Social scientists have not shied away from confronting these issues. As Helga Nowotny (2015:4) observes, ‘libraries are full of detailed and also of general investigations on social science and time’. Major thinkers of their times such as Emile Durkheim, George Herbert Mead, Marcel Mauss, Henri Hubert, and Lewis Mumford all theorised on time from various angles. In more recent times, this tradition has been continued by the likes of Eviatar Zerubavel, Georges Gurvitch, Karl Mannheim, Julius A. Roth, Alfred Schutz, Ptirim Sorokin & Robert K. Merton, Norbert Elias, Niklas Luhmann, Michel Foucault, Anthony Giddens, Barbara Adam, Helga Nowotny, Elizabeth Grosz, Bob Jessop and Patrick Baert (see Ryan 2004 for an introductory overview of time and social theory). Recent work on time and related issues from scholars has led some to identify a ‘temporal turn’ in the social sciences (Hassan 2010). This renewed interest in time can be seen as a reaction to the ‘spatial turn’, that emerged in the late-1970s where globalisation was examined predominantly through reference to changes in the spatial contours of existence. Undoubtedly, the spatial aspect of globalisation cannot be ignored, but time, it is argued, is equally important in this process because changes in the temporality of human activity inevitably generate altered experiences of space or territory.
With reference to the temporal aspect of globalisation, some have focused their work on the fragmentation of ‘linear, irreversible, measurable, predictable time’ and the emergence of a detemporalised life in ‘timeless time’ (Castells 2000: 429; see also 1998); the increased internalisation of time in ‘the brains and bodies of the citizens’ (Hardt and Negri 2000: 23) or the multitemporal multiscalar nature of globalisation (Sassen 1992; 1994; 1999; 2000). But, perhaps some of the most influential and consistent theorising on globalisation has identified the process as embodying a marked shift in the perceived acceleration of social life. Marxist geographer David Harvey, who interestingly enough criticised other scholars for adopting a dialectical approach that privileges time and ignores space (1996: 4), described this phenomenon as the ‘time space compression’ (Harvey 1989: 240). For Harvey, contemporary developments in capitalism, information, and communications technologies have led to the speeding up of the circulation of capital and a perceived speeding up of social life in general which is simultaneously reducing the significance of space.
The perception that life is speeding up has been a subject of much discussion for social scientists in the past two decades. The crux of this line of thinking is that the rhythms of life and the social and cultural change, aided by the invention and spread of technologies—such as mobile phones, personal computers, and the Internet—have radically shortened spatial and temporal distances.

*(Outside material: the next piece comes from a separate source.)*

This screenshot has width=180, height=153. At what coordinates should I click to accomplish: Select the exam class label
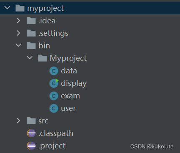click(x=70, y=96)
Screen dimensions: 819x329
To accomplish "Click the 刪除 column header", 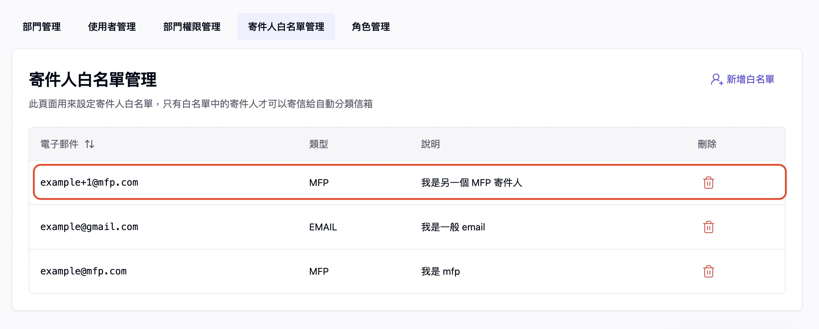I will [707, 144].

Scholars have used different terms to describe this perceived social acceleration and disagree about the exact sources of these recent shifts in the spatial and temporal contours of human life. Nevertheless, there is some consensus that alterations in humanity’s experiences of space and time are working to erode the importance of local and even national boundaries in many arenas of human civilisation. In the spirit of those who had warned about what this development might entail for humanity, such as Virilio (1977) and McLuhan (1964), a significant section of literature has examined the political, cultural and ecological consequences of this development (Scheuerman 2004; Hassan and Purser 2007; Hope 2011; Bastian 2012; Hassan 2012; Rosa 2013; Sharma 2014; Wajcman 2015).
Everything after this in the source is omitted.